Style Warsの映画専門家レビュー一覧

Style Wars

1970~80年代初頭、ニューヨークのサウスブロンクスを舞台に、ヒップホップ黎明期の様子を記録した貴重なドキュメンタリー。ラップやブレイキンなどのカルチャーが生まれ落ちる瞬間をフィルムに収めた。製作から約40年を経て日本国内で劇場初公開。「ワイルド・スタイル」と共に、ヒップホップヘッズのバイブルとして語り継がれてきた作品。
  • 非建築家、美術家、映画評論、ドラァグクイーン、アーティスト

    ヴィヴィアン佐藤

    1982年はグラフィティの最盛期でもあり、MTVが誕生したのが1981年であることも興味深い。グラフィティは書き言葉によるもので、ラップミュージックは話し言葉。そしてブレイキングはボディランゲージ。これは音楽が視覚表現や身体表現と結びつき連動していることを示している。背景にある社会的文脈から自然発生的に生じた文化は必然的で力強く、アートとしての一表現を超越している。当局との鼬ごっこは微笑ましく、どちらも街をこよなく愛していることが伝わる。

  • フリーライター

    藤木TDC

    83年に製作されたヒップホップ・ドキュメントの古典的名作。05年に日本版DVDが発売され数百円でレンタルできるが、若者がたむろする不道徳にまみれた街の映画館でストリートカルチャーを肌に感じながら観賞するなら入場料の価値はあろう。
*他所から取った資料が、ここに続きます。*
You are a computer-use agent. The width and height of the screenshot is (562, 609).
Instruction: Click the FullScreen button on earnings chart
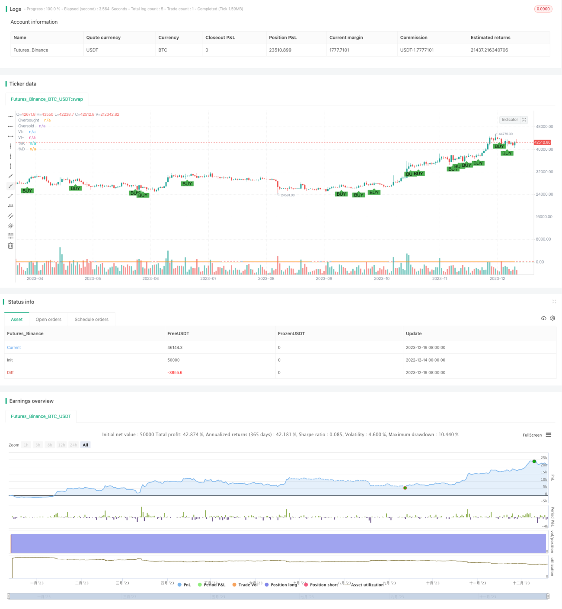pyautogui.click(x=532, y=435)
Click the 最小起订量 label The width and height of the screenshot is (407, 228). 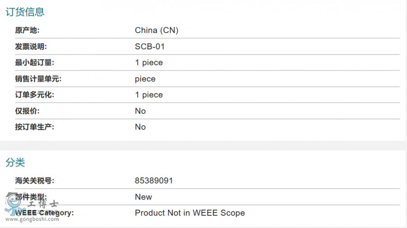[x=34, y=62]
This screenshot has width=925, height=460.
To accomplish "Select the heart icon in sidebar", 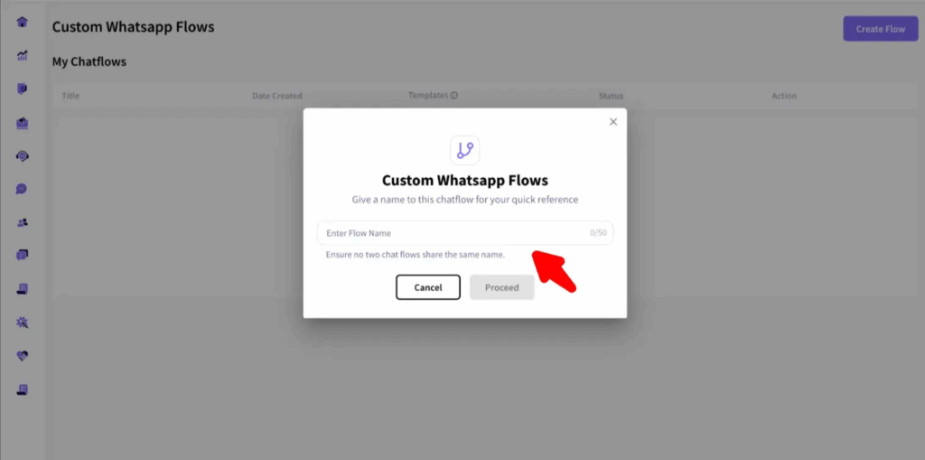I will [x=23, y=356].
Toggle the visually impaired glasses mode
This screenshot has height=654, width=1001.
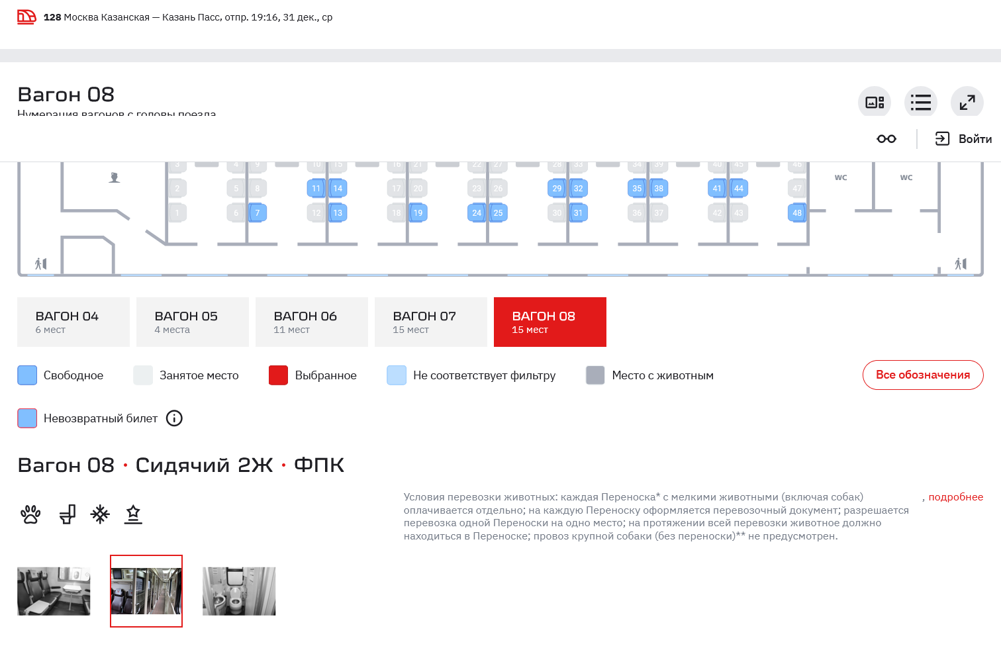click(x=886, y=139)
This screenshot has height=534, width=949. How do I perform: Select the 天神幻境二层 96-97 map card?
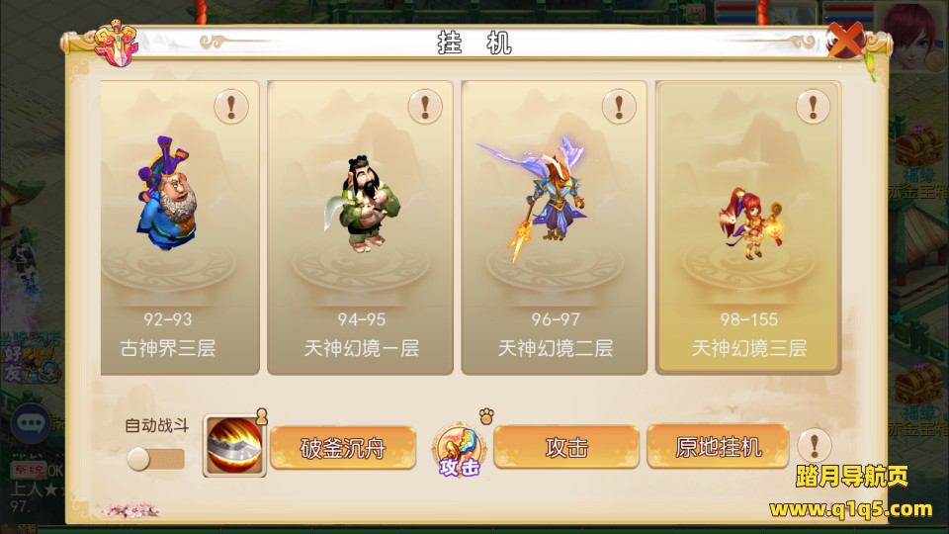(554, 227)
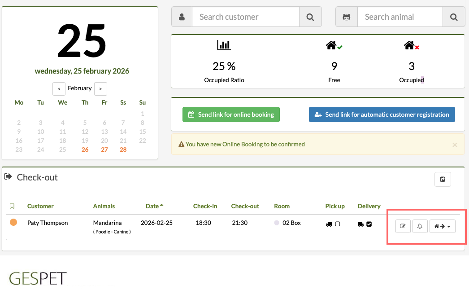This screenshot has height=290, width=469.
Task: Open the edit booking icon for Paty Thompson
Action: (x=403, y=226)
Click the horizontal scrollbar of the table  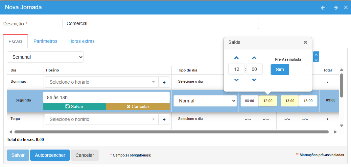(171, 132)
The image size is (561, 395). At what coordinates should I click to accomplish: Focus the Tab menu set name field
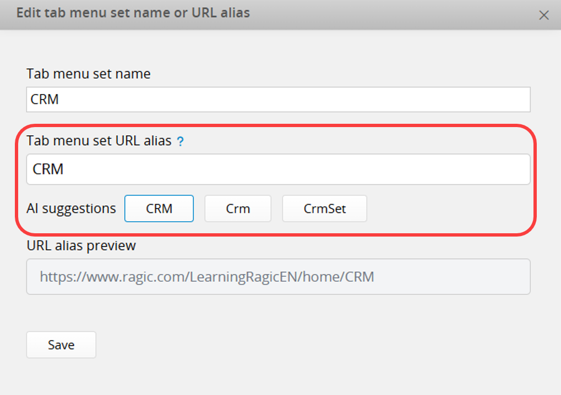(x=278, y=100)
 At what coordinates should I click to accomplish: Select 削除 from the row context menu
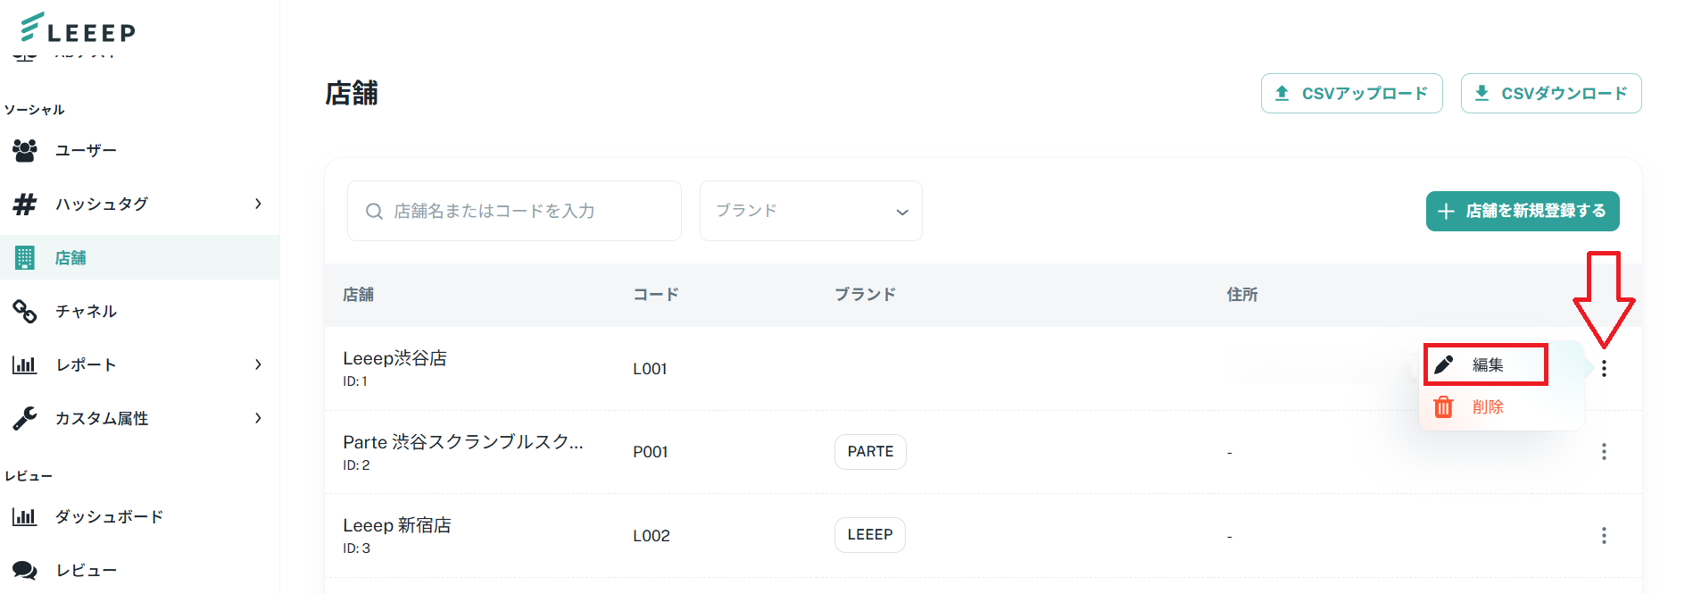point(1486,407)
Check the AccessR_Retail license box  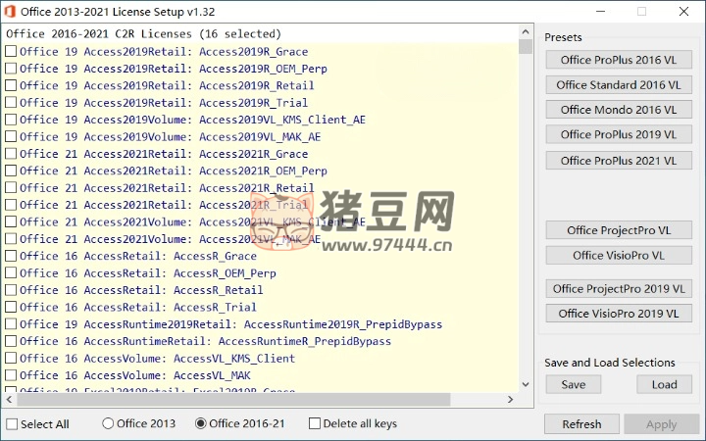tap(11, 290)
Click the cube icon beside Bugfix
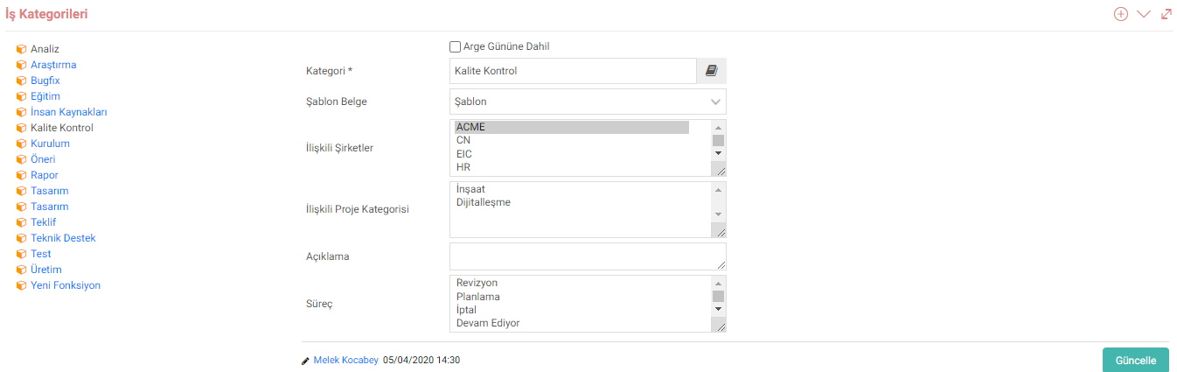Screen dimensions: 1177x372 point(22,81)
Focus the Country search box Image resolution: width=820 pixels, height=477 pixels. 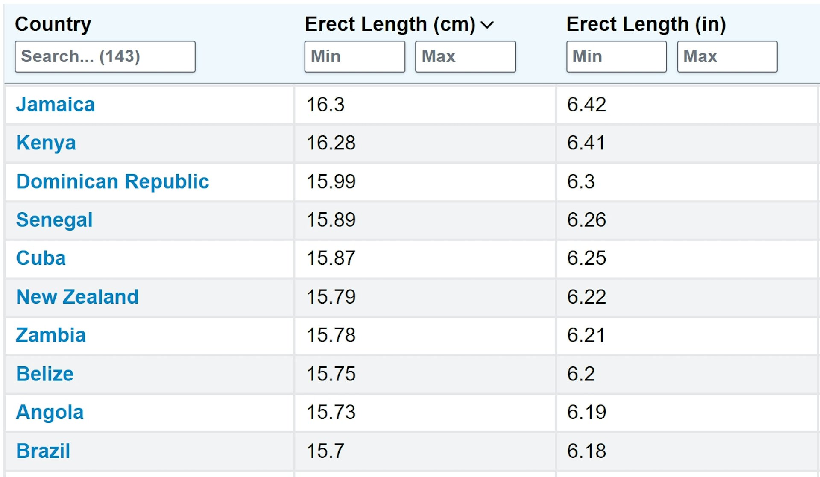(105, 56)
ただし行儀よく対価を払うのでなく、何らかの海賊的行為を模索しつつ見るほうが絶対に楽しい。紀伊國屋書店の広報誌『scripta』20年夏号の都築響一連載の中に本作の背景に関する優れた解説が載っており必読だ。無料だし、電子書籍版もある。

  • 映画評論家

    真魚八重子

    スプレーアートのグラフィティを中心に取り上げたドキュメンタリーで、黎明期の生々しい現場感がある。側面に勢いあるグラフィティが描かれた電車が通り過ぎていく、圧巻の眺め。オリジンでありつつすでにスタイルは出来上がっていて、貴重な映像資料だ。もちろん上手ければ良くて、下手なのは見苦しいからだめ、バンクシーなら高額といった差別化はおかしい。もう本作の時点で画廊が介入し、グラフィティを将来高値になるからと売買を始めている場面は、気まずさを覚えてしまった。